I remember the first time I was responsible for losing a message in a production queue. A payment confirmation from an upstream provider came in, our handler threw on a null field we didn't expect, the message was acked anyway, and nobody noticed for about four hours — right up until the support ticket showed up.
That single bug taught me more about event-driven architecture than any book had. The failure modes are sneaky because most of the time everything works. And then one day, it doesn't, and you're trying to reconstruct what happened from half a log file.
Here's what I wish I'd known earlier.
At-least-once isn't a problem, it's the deal
Most queues and event buses give you at-least-once delivery. People tend to read that as a limitation. It's not. It's a contract. You can either design around duplicates or pretend they won't happen, and only one of those strategies actually works.
Every consumer I write now assumes it will be called more than once with the same message. Usually that means a unique idempotency key — the upstream event ID, a composite of tenant plus operation, or something similarly stable.
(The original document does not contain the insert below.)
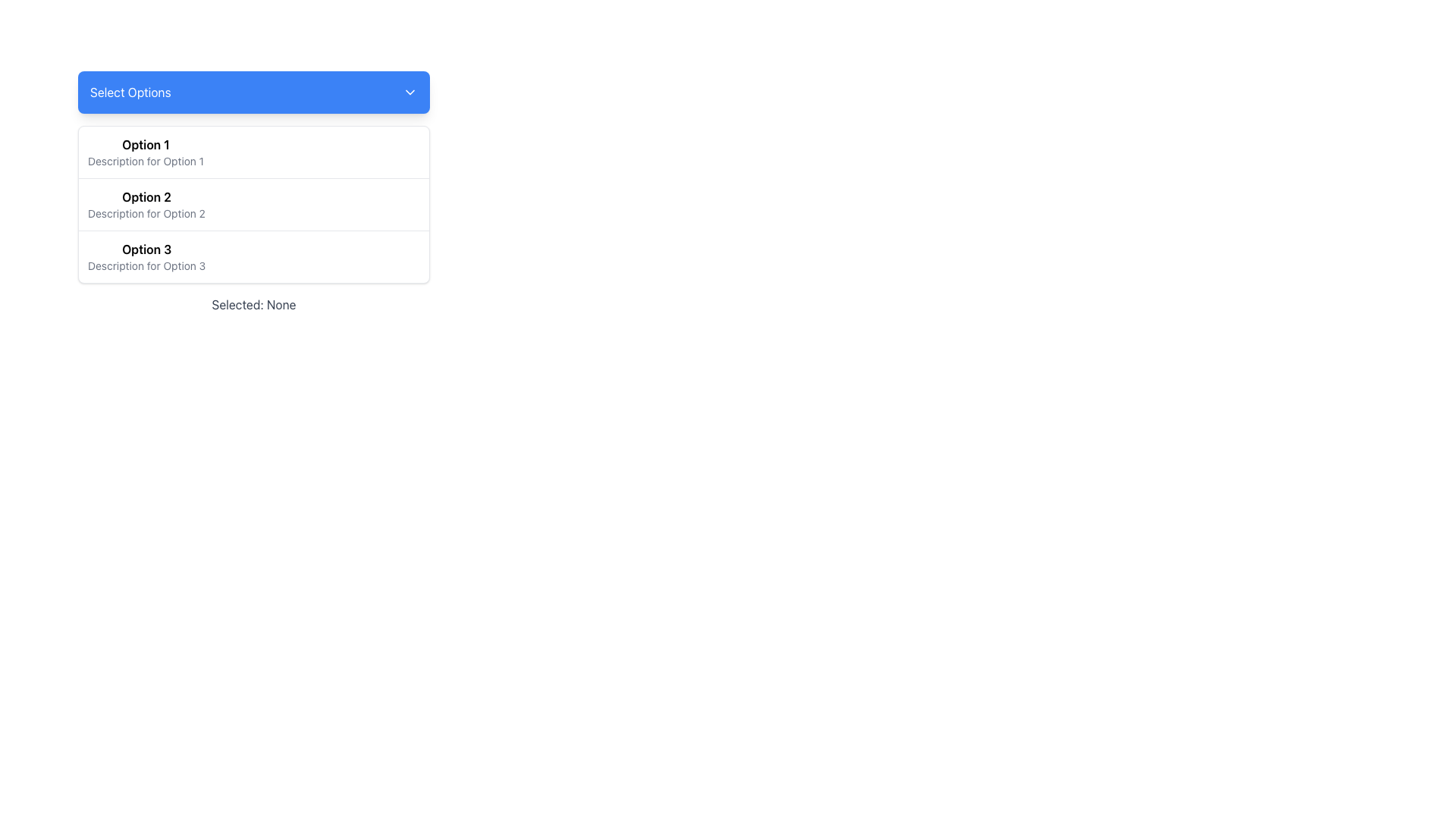  What do you see at coordinates (146, 256) in the screenshot?
I see `the selectable list item labeled 'Option 3'` at bounding box center [146, 256].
The handler checks whether that key has already been processed before doing anything side-effectful. If it has, the handler returns successfully without repeating the work.
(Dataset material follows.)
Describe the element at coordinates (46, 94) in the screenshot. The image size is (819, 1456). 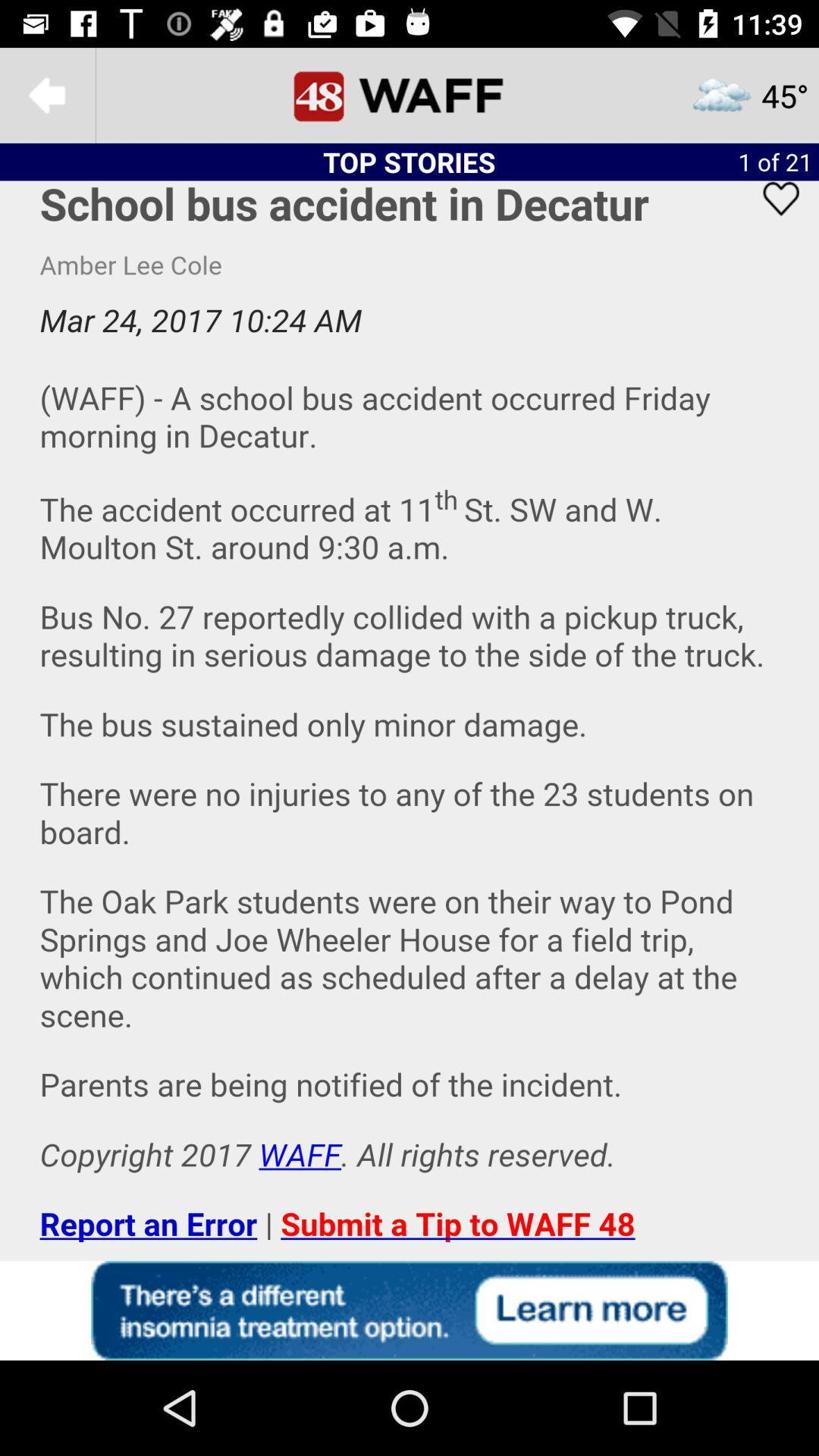
I see `the arrow_backward icon` at that location.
The subtle win is that this also makes replay safe. Which matters a lot when you need it.
Write the intent down before you do the work
The other habit I've picked up: persist the intent of an event before calling any external system.
That sounds like extra work, but it's the difference between "we crashed mid-operation and now we're in an unknown state" and "we crashed mid-operation and can pick up exactly where we left off." Writing intent first means your database is always the source of truth about what's supposed to happen, and the external call becomes something you can retry until it succeeds.
This pattern — sometimes called the outbox pattern, sometimes just "do it right" — is the single biggest reliability upgrade I've shipped in async systems.
Correlation IDs are free superpowers
When something goes wrong in an async pipeline, the hardest part isn't usually the fix. It's figuring out what actually happened. A message came in, it got processed, something downstream tripped — which hop was responsible?
Tag every event with a correlation ID the moment it enters your system and propagate it everywhere: logs, traces, downstream API calls, retries. The cost is basically zero. The payoff is being able to answer "what happened to this specific transaction?" in seconds instead of hours.
A quiet rule I live by
If I can't explain in one paragraph what happens when a message is delivered twice, I'm not done designing the system. That one question forces you to think about idempotency, ordering, side effects, and observability all at once. Until you can answer it cleanly, every new feature you bolt on is going to inherit the ambiguity.
Async systems reward the teams that think these things through up front. They punish the ones that don't.